本文抜粋 ::

● ● ● ●

アンソール「首吊り死体を奪い合う骸骨たち」(アンソール展より)
骸骨と仮面の画家、ジェームズ・アンソール。
ベルギー近代美術を代表するこの幻想画家の作品を集めた展覧会が、
損保ジャパン東郷青児美術館で開かれています。
「ジェームズ・アンソール −写実と幻想の系譜−」。
先週末、この展覧会を見に行ってきました。
Skeletons Fighting over a Hanged Man(1891)
James Ensor
こちらはアンソール「首吊り死体を奪い合う骸骨たち」。
中央には首を吊った白衣の男性、
長くたれた舌の先には「肉のシチュー」と書かれた看板がかかっています。
そして彼の死体を奪い合おうとする女性の服装をした骸骨たち。
1体は力つきたのか中央に倒れ、
残る2体はホウキやモップを持って争っています。
両側の扉から顔をのぞかせているのは、仮面をかぶった群衆。
ナイフやカミソリを手にした者もいて、
この争いに参加しようとでもいうのでしょうか。
人形劇の一幕のような、
どこか滑稽で、そして見るからに奇妙な作品です。
「首吊り死体を奪い合う骸骨たち」をよく見ると
左下にも倒れた骸骨がいます。

● ● ● ●

指示 1 ::
本文抜粋をもとに、次の問いに答えよ。
(a) 展覧会はどの美術館で開かれているか。
(b) 首を吊った男性の舌の先にかかった看板には、何と書かれているか。
(c) 争っている残る2体の骸骨は、何を手にしているか。
指示 2 :: 本文抜粋のうち、「そして彼の死体を奪い合おうとする女性の服装をした骸骨たち。」という語句を含む箇所から書き始め、「どこか滑稽で、そして見るからに奇妙な作品です。」で終わるまでを、一字も変えずに書き写せ。

記録データ ::
● ● ● ●

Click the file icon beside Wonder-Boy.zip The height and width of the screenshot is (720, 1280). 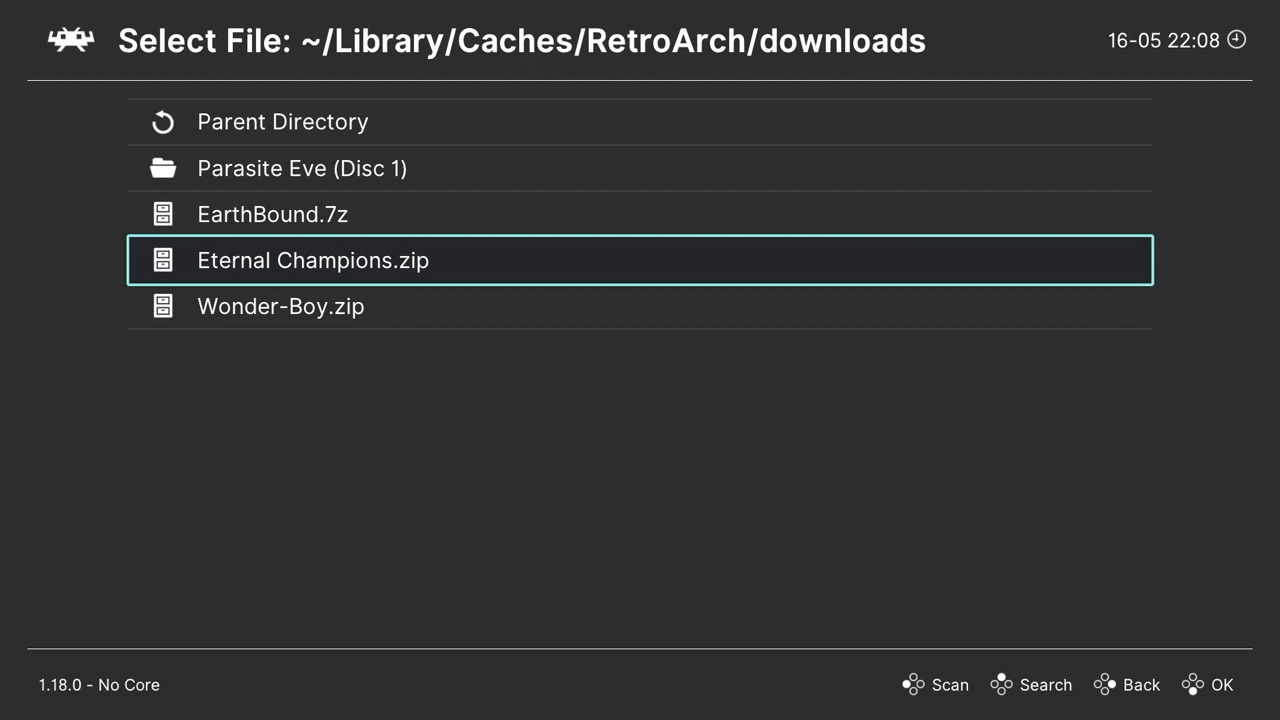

● ● ● ●

模範解答 1 ::
(a) 損保ジャパン東郷青児美術館である。
(b) 「肉のシチュー」と書かれている。
(c) ホウキやモップを手にしている。

模範解答 2 ::
そして彼の死体を奪い合おうとする女性の服装をした骸骨たち。
1体は力つきたのか中央に倒れ、
残る2体はホウキやモップを持って争っています。
両側の扉から顔をのぞかせているのは、仮面をかぶった群衆。
ナイフやカミソリを手にした者もいて、
この争いに参加しようとでもいうのでしょうか。
人形劇の一幕のような、
どこか滑稽で、そして見るからに奇妙な作品です。